→ **WRITTEN TASK**:
Reproduce each of the following entries verbatim, keeping every line unchanged.

========================

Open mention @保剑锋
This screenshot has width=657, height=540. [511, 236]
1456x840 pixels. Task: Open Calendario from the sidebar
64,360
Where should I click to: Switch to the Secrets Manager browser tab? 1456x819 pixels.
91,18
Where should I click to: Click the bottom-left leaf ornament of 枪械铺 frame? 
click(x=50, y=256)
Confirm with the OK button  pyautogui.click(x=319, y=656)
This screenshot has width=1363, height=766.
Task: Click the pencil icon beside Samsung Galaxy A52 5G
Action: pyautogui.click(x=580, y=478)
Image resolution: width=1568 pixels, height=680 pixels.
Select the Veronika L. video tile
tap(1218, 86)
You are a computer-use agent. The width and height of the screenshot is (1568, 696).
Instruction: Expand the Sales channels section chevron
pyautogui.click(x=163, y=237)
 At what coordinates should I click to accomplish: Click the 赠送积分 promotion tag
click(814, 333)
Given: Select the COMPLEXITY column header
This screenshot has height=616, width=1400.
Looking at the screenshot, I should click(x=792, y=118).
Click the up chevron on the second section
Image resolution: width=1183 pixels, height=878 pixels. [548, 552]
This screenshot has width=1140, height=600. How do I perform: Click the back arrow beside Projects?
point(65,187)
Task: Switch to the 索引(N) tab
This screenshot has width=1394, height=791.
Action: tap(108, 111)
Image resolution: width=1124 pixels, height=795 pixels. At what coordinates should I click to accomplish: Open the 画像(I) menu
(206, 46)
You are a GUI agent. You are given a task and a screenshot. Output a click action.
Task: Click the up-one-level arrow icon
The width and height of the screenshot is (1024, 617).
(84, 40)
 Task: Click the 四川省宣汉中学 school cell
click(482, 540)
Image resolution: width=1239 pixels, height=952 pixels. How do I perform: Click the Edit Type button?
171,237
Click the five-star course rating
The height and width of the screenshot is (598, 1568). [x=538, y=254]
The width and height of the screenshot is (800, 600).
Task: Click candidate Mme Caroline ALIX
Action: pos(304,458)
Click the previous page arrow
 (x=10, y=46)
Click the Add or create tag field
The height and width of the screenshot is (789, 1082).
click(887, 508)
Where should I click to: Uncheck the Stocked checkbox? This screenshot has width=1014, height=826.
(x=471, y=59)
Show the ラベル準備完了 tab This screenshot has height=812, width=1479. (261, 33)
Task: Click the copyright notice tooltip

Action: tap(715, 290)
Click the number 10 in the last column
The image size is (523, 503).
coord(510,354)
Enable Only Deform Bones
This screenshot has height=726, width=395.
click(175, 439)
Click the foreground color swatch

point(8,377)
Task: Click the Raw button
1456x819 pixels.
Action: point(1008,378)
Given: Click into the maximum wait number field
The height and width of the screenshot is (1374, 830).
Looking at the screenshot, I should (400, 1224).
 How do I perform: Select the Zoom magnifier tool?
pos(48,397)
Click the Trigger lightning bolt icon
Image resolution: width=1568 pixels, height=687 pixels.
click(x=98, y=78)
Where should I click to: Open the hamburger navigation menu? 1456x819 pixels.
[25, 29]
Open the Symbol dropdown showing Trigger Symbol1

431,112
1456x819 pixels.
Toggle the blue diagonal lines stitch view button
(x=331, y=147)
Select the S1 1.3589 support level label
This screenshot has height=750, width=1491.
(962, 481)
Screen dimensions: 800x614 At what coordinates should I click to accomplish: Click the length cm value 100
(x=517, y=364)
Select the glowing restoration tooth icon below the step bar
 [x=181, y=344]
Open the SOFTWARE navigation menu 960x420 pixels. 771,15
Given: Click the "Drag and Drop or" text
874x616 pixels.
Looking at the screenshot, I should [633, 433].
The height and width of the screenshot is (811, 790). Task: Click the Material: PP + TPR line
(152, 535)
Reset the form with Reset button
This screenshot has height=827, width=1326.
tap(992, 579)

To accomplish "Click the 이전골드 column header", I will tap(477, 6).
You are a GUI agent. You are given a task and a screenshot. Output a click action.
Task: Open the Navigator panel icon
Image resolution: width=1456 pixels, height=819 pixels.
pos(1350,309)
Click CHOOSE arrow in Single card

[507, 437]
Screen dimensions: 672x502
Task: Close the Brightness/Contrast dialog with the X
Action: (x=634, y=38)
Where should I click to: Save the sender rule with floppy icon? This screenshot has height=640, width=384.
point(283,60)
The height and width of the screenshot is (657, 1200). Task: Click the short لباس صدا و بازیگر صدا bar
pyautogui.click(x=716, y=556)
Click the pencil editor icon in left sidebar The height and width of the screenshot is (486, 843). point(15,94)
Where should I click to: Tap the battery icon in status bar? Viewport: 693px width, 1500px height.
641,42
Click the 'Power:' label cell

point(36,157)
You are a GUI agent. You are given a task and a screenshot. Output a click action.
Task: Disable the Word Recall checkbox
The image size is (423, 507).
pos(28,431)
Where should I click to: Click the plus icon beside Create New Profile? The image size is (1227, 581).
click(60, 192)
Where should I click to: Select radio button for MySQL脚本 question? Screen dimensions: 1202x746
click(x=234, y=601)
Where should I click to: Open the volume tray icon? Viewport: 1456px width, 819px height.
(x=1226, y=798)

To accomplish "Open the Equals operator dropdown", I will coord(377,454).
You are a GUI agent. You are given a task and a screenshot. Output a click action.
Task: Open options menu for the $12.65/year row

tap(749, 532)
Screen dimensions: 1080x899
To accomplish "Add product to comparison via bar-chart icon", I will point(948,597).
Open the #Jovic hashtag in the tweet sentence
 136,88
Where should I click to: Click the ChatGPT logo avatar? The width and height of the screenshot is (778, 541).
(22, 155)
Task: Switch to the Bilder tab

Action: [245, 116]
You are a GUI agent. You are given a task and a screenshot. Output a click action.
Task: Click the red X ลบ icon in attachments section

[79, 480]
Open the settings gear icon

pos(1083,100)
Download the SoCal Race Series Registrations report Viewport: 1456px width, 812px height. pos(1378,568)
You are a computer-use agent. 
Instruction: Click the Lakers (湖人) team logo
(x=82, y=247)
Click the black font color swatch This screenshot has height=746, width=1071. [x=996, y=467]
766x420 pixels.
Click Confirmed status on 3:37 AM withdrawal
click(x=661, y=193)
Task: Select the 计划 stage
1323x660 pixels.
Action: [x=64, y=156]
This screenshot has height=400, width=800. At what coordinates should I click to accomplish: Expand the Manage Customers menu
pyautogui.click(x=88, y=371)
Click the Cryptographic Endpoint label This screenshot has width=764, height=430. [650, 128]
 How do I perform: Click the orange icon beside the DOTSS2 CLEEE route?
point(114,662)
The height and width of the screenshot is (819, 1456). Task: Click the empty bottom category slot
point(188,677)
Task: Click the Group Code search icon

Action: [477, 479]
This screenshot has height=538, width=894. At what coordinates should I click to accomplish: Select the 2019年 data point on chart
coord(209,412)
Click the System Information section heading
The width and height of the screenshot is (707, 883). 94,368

========================

→ **EXPECTED OUTPUT**:
Open mention @保剑锋
This screenshot has width=657, height=540. [511, 236]
1456x840 pixels. Task: Open Calendario from the sidebar
64,360
Where should I click to: Switch to the Secrets Manager browser tab? 1456x819 pixels.
91,18
Where should I click to: Click the bottom-left leaf ornament of 枪械铺 frame? 
click(x=50, y=256)
Confirm with the OK button  pyautogui.click(x=319, y=656)
This screenshot has width=1363, height=766.
Task: Click the pencil icon beside Samsung Galaxy A52 5G
Action: pyautogui.click(x=580, y=478)
Image resolution: width=1568 pixels, height=680 pixels.
Select the Veronika L. video tile
tap(1218, 86)
You are a computer-use agent. The width and height of the screenshot is (1568, 696).
Instruction: Expand the Sales channels section chevron
pyautogui.click(x=163, y=237)
 At what coordinates should I click to accomplish: Click the 赠送积分 promotion tag
click(814, 333)
Given: Select the COMPLEXITY column header
This screenshot has height=616, width=1400.
Looking at the screenshot, I should click(x=792, y=118).
Click the up chevron on the second section
Image resolution: width=1183 pixels, height=878 pixels. [548, 552]
This screenshot has width=1140, height=600. How do I perform: Click the back arrow beside Projects?
point(65,187)
Task: Switch to the 索引(N) tab
This screenshot has width=1394, height=791.
Action: tap(108, 111)
Image resolution: width=1124 pixels, height=795 pixels. At what coordinates should I click to accomplish: Open the 画像(I) menu
(206, 46)
You are a GUI agent. You are given a task and a screenshot. Output a click action.
Task: Click the up-one-level arrow icon
The width and height of the screenshot is (1024, 617).
(84, 40)
 Task: Click the 四川省宣汉中学 school cell
click(482, 540)
Image resolution: width=1239 pixels, height=952 pixels. How do I perform: Click the Edit Type button?
171,237
Click the five-star course rating
The height and width of the screenshot is (598, 1568). [x=538, y=254]
The width and height of the screenshot is (800, 600).
Task: Click candidate Mme Caroline ALIX
Action: pos(304,458)
Click the previous page arrow
 (x=10, y=46)
Click the Add or create tag field
The height and width of the screenshot is (789, 1082).
click(887, 508)
Where should I click to: Uncheck the Stocked checkbox? This screenshot has width=1014, height=826.
(x=471, y=59)
Show the ラベル準備完了 tab This screenshot has height=812, width=1479. (261, 33)
Task: Click the copyright notice tooltip

Action: tap(715, 290)
Click the number 10 in the last column
The image size is (523, 503).
coord(510,354)
Enable Only Deform Bones
This screenshot has height=726, width=395.
click(175, 439)
Click the foreground color swatch

point(8,377)
Task: Click the Raw button
1456x819 pixels.
Action: point(1008,378)
Given: Click into the maximum wait number field
The height and width of the screenshot is (1374, 830).
Looking at the screenshot, I should (400, 1224).
 How do I perform: Select the Zoom magnifier tool?
pos(48,397)
Click the Trigger lightning bolt icon
Image resolution: width=1568 pixels, height=687 pixels.
click(x=98, y=78)
Where should I click to: Open the hamburger navigation menu? 1456x819 pixels.
[25, 29]
Open the Symbol dropdown showing Trigger Symbol1

431,112
1456x819 pixels.
Toggle the blue diagonal lines stitch view button
(x=331, y=147)
Select the S1 1.3589 support level label
This screenshot has height=750, width=1491.
(962, 481)
Screen dimensions: 800x614 At what coordinates should I click to accomplish: Click the length cm value 100
(x=517, y=364)
Select the glowing restoration tooth icon below the step bar
 [x=181, y=344]
Open the SOFTWARE navigation menu 960x420 pixels. 771,15
Given: Click the "Drag and Drop or" text
874x616 pixels.
Looking at the screenshot, I should [633, 433].
The height and width of the screenshot is (811, 790). Task: Click the Material: PP + TPR line
(152, 535)
Reset the form with Reset button
This screenshot has height=827, width=1326.
tap(992, 579)

To accomplish "Click the 이전골드 column header", I will tap(477, 6).
You are a GUI agent. You are given a task and a screenshot. Output a click action.
Task: Open the Navigator panel icon
Image resolution: width=1456 pixels, height=819 pixels.
pos(1350,309)
Click CHOOSE arrow in Single card

[507, 437]
Screen dimensions: 672x502
Task: Close the Brightness/Contrast dialog with the X
Action: (x=634, y=38)
Where should I click to: Save the sender rule with floppy icon? This screenshot has height=640, width=384.
point(283,60)
The height and width of the screenshot is (657, 1200). Task: Click the short لباس صدا و بازیگر صدا bar
pyautogui.click(x=716, y=556)
Click the pencil editor icon in left sidebar The height and width of the screenshot is (486, 843). point(15,94)
Where should I click to: Tap the battery icon in status bar? Viewport: 693px width, 1500px height.
641,42
Click the 'Power:' label cell

point(36,157)
You are a GUI agent. You are given a task and a screenshot. Output a click action.
Task: Disable the Word Recall checkbox
The image size is (423, 507).
pos(28,431)
Where should I click to: Click the plus icon beside Create New Profile? The image size is (1227, 581).
click(60, 192)
Where should I click to: Select radio button for MySQL脚本 question? Screen dimensions: 1202x746
click(x=234, y=601)
Where should I click to: Open the volume tray icon? Viewport: 1456px width, 819px height.
(x=1226, y=798)

To accomplish "Open the Equals operator dropdown", I will coord(377,454).
You are a GUI agent. You are given a task and a screenshot. Output a click action.
Task: Open options menu for the $12.65/year row

tap(749, 532)
Screen dimensions: 1080x899
To accomplish "Add product to comparison via bar-chart icon", I will point(948,597).
Open the #Jovic hashtag in the tweet sentence
 136,88
Where should I click to: Click the ChatGPT logo avatar? The width and height of the screenshot is (778, 541).
(22, 155)
Task: Switch to the Bilder tab

Action: [245, 116]
You are a GUI agent. You are given a task and a screenshot. Output a click action.
Task: Click the red X ลบ icon in attachments section

[79, 480]
Open the settings gear icon

pos(1083,100)
Download the SoCal Race Series Registrations report Viewport: 1456px width, 812px height. pos(1378,568)
You are a computer-use agent. 
Instruction: Click the Lakers (湖人) team logo
(x=82, y=247)
Click the black font color swatch This screenshot has height=746, width=1071. [x=996, y=467]
766x420 pixels.
Click Confirmed status on 3:37 AM withdrawal
click(x=661, y=193)
Task: Select the 计划 stage
1323x660 pixels.
Action: [x=64, y=156]
This screenshot has height=400, width=800. At what coordinates should I click to accomplish: Expand the Manage Customers menu
pyautogui.click(x=88, y=371)
Click the Cryptographic Endpoint label This screenshot has width=764, height=430. [650, 128]
 How do I perform: Click the orange icon beside the DOTSS2 CLEEE route?
point(114,662)
The height and width of the screenshot is (819, 1456). Task: Click the empty bottom category slot
point(188,677)
Task: Click the Group Code search icon

Action: [477, 479]
This screenshot has height=538, width=894. At what coordinates should I click to accomplish: Select the 2019年 data point on chart
coord(209,412)
Click the System Information section heading
The width and height of the screenshot is (707, 883). 94,368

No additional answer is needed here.